2019-10-31 01:07:54

by Rasmus Villemoes

[permalink] [raw]
Subject: [RFC PATCH 0/5] powerpc: make iowrite32be etc. inline

When trying to make the QUICC Engine drivers compile on arm, I
mechanically (with coccinelle) changed out_be32() to iowrite32be()
etc. Christophe pointed out [1][2] that that would pessimize the
powerpc SOCs since the IO accesses now incur a function call
overhead. He asked that I try to make those io accessors inline on
ppc, and this is the best I could come up with.

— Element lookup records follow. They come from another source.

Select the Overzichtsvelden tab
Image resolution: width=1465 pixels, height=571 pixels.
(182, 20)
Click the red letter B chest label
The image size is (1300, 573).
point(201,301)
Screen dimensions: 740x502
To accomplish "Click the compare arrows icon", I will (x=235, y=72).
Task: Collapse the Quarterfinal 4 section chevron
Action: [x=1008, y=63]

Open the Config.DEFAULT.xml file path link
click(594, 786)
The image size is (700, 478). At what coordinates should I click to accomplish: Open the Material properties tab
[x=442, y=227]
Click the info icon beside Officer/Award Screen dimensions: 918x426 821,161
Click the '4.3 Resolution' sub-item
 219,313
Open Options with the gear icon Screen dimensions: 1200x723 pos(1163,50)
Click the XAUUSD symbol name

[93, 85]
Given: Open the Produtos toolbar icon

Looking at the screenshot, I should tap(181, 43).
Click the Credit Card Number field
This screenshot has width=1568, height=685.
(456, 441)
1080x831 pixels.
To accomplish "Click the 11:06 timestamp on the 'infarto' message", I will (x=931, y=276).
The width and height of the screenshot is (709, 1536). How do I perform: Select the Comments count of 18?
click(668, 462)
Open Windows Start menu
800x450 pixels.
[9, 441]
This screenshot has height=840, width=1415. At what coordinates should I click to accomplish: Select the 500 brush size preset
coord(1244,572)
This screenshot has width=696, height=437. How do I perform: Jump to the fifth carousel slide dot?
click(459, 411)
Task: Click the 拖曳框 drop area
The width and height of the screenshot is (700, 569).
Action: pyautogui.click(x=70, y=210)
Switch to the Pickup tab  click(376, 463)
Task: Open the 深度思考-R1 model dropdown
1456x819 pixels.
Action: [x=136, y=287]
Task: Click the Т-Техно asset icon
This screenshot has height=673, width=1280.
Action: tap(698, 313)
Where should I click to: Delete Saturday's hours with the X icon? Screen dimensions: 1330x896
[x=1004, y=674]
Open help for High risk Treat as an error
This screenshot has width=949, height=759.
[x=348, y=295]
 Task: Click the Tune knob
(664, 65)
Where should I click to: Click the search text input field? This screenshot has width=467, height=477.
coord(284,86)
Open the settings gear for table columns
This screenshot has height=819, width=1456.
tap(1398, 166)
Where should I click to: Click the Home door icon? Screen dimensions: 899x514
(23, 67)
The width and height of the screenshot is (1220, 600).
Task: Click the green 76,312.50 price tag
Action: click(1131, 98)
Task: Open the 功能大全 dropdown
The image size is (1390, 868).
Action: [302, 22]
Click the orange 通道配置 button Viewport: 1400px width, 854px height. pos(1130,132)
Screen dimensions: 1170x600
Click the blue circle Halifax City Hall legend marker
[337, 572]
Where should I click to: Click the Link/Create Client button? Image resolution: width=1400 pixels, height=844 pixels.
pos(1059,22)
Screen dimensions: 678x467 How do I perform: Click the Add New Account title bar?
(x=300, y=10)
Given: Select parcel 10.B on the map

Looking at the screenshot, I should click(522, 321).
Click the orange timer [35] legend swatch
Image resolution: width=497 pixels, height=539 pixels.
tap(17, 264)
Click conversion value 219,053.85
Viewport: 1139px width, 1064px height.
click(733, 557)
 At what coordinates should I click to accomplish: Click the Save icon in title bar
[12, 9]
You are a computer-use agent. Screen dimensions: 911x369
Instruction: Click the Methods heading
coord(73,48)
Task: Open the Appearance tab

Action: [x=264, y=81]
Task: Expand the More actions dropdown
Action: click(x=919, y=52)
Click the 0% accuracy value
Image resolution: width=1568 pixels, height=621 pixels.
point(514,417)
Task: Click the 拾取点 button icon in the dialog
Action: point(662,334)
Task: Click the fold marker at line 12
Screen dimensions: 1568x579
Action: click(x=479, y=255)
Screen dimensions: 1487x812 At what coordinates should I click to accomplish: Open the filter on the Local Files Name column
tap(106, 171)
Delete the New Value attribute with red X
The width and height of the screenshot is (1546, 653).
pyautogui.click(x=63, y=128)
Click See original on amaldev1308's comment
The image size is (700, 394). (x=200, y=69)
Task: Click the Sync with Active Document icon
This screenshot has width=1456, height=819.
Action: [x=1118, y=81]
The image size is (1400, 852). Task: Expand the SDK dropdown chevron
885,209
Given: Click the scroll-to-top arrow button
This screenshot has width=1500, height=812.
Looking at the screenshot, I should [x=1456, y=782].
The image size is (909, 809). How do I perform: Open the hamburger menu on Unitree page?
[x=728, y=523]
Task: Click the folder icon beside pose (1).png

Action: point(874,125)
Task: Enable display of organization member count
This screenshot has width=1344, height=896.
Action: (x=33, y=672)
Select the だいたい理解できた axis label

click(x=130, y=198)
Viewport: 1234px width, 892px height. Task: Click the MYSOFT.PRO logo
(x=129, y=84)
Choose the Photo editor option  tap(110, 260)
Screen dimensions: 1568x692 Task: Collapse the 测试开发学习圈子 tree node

At first I tried something that wouldn't need to touch anything
outside arch/powerpc/, but I ended up with conditional inclusion of
asm-generic headers and/or duplicating a lot of their contents.

The diffstat may become a little better if kernel/iomap.c can indeed
be removed (due to !CONFIG_PPC_INDIRECT_PIO &&
CONFIG_PPC_INDIRECT_MMIO never happening).

[1] https://lore.kernel.org/lkml/[email protected]/
[2] https://lore.kernel.org/lkml/[email protected]/

Rasmus Villemoes (5):
asm-generic: move pcu_iounmap from iomap.h to pci_iomap.h
asm-generic: employ "ifndef foo; define foo foo" idiom in iomap.h
powerpc: move pci_iounmap() from iomap.c to pci-common.c
powerpc: make pcibios_vaddr_is_ioport() static
powerpc: make iowrite32 and friends static inline when no indirection

arch/powerpc/include/asm/io.h | 172 ++++++++++++++++++++++++++
arch/powerpc/include/asm/pci-bridge.h | 9 --
arch/powerpc/kernel/Makefile | 2 +-
arch/powerpc/kernel/iomap.c | 13 --
arch/powerpc/kernel/pci-common.c | 15 ++-
include/asm-generic/iomap.h | 104 +++++++++++++---
include/asm-generic/pci_iomap.h | 7 ++
7 files changed, 282 insertions(+), 40 deletions(-)

--
2.23.0


2019-10-31 01:08:38

by Rasmus Villemoes

[permalink] [raw]
Subject: [RFC PATCH 5/5] powerpc: make iowrite32 and friends static inline when no indirection

When porting a powerpc-only driver to work on another architecture,
one has to change e.g. out_be32 to iowrite32be. Unfortunately, while
the other target architecture (in my case arm) may have static inline
definitions of iowrite32 and friends, this change pessimizes the
existing powerpc users of that driver since out_be32() is inline while
iowrite32be() is out-of-line.

When neither CONFIG_PPC_INDIRECT_PIO or CONFIG_PPC_INDIRECT_MMIO are
set (e.g. all of PPC32), there's no reason for those to be out-of-line
as they compile to just two or three instructions. So copy the
definitions from iomap.c into io.h, make them static inline, and add
the self-define macro boilerplate to prevent asm-generic/iomap.h from
providing extern declarations.

This means that kernel/iomap.c is now only compiled when
!CONFIG_PPC_INDIRECT_PIO && CONFIG_PPC_INDIRECT_MMIO - a combination I
don't think currently exists. So it's possible that file could simply
be deleted.

Signed-off-by: Rasmus Villemoes <[email protected]>
---
arch/powerpc/include/asm/io.h | 172 ++++++++++++++++++++++++++++++++++
arch/powerpc/kernel/Makefile | 2 +-
2 files changed, 173 insertions(+), 1 deletion(-)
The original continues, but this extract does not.